Started out deep...then I got super giddy
When sitting in a room filled with couches and fellow staff, air-conditioned by a window unit and avoiding the humid downstairs quarters; when watching cheesy movies and allowing the hours to slip by marked only by hungry stomachs to be filled with warm pizza, life feels good. Also, it took me over an hour to write that sentence due to said distractions. Figures.
Well, vacation came and went with the best of times with Ella and her parents. God showed me a lot of things when I chose to read through my old journal entries in my black notebook. Especially the entry about the book of Hebrews. Ask me about it sometime.
Have I mentioned how good God has been to me this month? Most likely not enough at all. My heart should be aching crazily right now, but my Jesus is holding it close. I'm spending the summer with amazing people who are helping me to heal little by little. None of them know even half of my story...and that's okay. I'm getting a second chance at loving people selflessly. Usually, I fail at it; I'm still allowed to do that and it is great. My life is AWESOME. Also, I am in a really strange mood right now. If you couldn't tell.
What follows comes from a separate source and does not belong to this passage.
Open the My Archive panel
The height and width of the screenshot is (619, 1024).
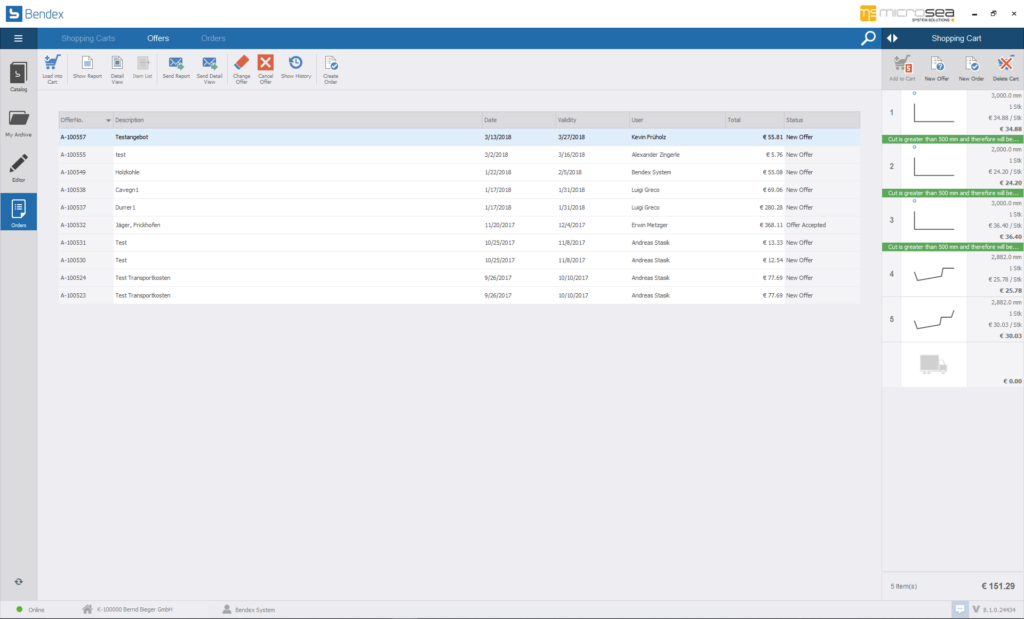click(17, 121)
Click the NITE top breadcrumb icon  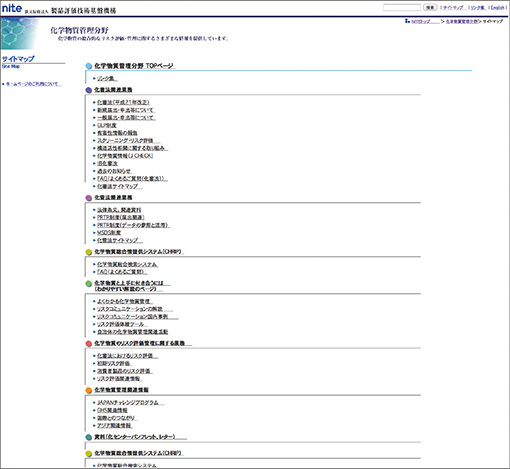coord(407,21)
What can I say? I'm almost giddy with joy right now. I should be crying...I should be frustrated with the confusion in my brain these past couple of weeks. I'm wiggling in this comfy chair, I'm so giddy. I guess that's how Jesus rolls. As soon as you let go of what has burdened you, He picks you up and spins you around till you are so dizzy that all you can do is cling to His hand.
I asked Ella a couple of nights ago why I always speak in analogies. "You're a writer...that's what you do," she said. But at times like this...they just kinda spill out of my brain. And it's crazy. You know what else is crazy? My thought process in general right now. I'm sitting here, typing a blog post that has been in the making for 4 hours now. I'm talking in group chat on Facebook with my siblings and laughing hysterically (inwardly, of course) at the weirdness that is Johnson Kids Cubed. I am crazy blessed. Also, I need a new word. I've used "crazy" far too much.
On a side note, I am so excited to be neighbors with some lovely ladies starting in August. Yet another reason to be giddy--another year in Steggy with Hannah McBride at the helm and a fresh perspective under my belt. Jesus is just amazing and He blesses me, you guys.
Hope this post makes someone smile. My God is so flippin' amazing. AH!